By the time People Weekly hits the mailbox, are the hot items already passe? Is Field & Stream's arrival more erratic than a salmon run? Does Opera News arrive two days after the fat lady's final song?
Publication junkies take their periodical fix seriously. When Modern Bride arrives after the divorce, a subscriber is likely to get peeved.And lately, some magazine subscribers say, the delivery situation, has wobbled between the unpredictable and helter-skelter.
"I get 20 magazines or more (but) I never know when they're going to come," said Larry Berg, director of the Unruh Institute of Politics at the University of Southern California. "Often I get two issues of the same weekly magazine in one day."
But deliver delivery complaints to the people in the magazine business and the blame gets passed around quicker than a copy of Playboy in a boys' gym.
Still, most fingers wind up pointing at the U.S. Postal Service.
"We all pretty much are getting a `What can we do?' attitude about the post office," says Jim Fischer, circulation director for Gralla Publications, which each month mails 22 business titles nationwide. "We hear of cases where the February issue arrives before the January has been delivered."

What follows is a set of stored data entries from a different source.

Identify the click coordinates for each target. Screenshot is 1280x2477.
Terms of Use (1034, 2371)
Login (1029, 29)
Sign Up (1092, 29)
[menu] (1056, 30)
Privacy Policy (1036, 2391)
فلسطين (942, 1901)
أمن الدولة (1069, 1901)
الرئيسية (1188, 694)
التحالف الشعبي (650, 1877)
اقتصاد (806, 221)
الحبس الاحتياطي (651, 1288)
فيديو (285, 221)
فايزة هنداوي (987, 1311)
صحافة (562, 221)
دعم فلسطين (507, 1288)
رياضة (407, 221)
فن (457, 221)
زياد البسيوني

In fact, given the growing avalanche of magazines - 584 new consumer titles were launched last year alone, up from about 250 in 1985 - and the complexities of getting them delivered, some say it is a wonder subscribers receive publications at all.
Magazines, by definition, are "Second Class" mail. The postal distribution system is built "like hubs and wheels," explained Charles Pace, a Wilton, Conn., consultant who previously worked with the postal service. The farther from a hub a subscriber lives, the more difficult it is to deliver a magazine.
"Let's say you're going to Butte, Mont.," he explains. "You print somewhere in Wisconsin. More than likely you'll take the mail into Chicago, Chicago will deliver it to Denver, Denver will put it on its transportation to Billings, Mont., a state distribution point, and Billings will get the mail on their transportation to Butte. Then they have to get it to the carriers."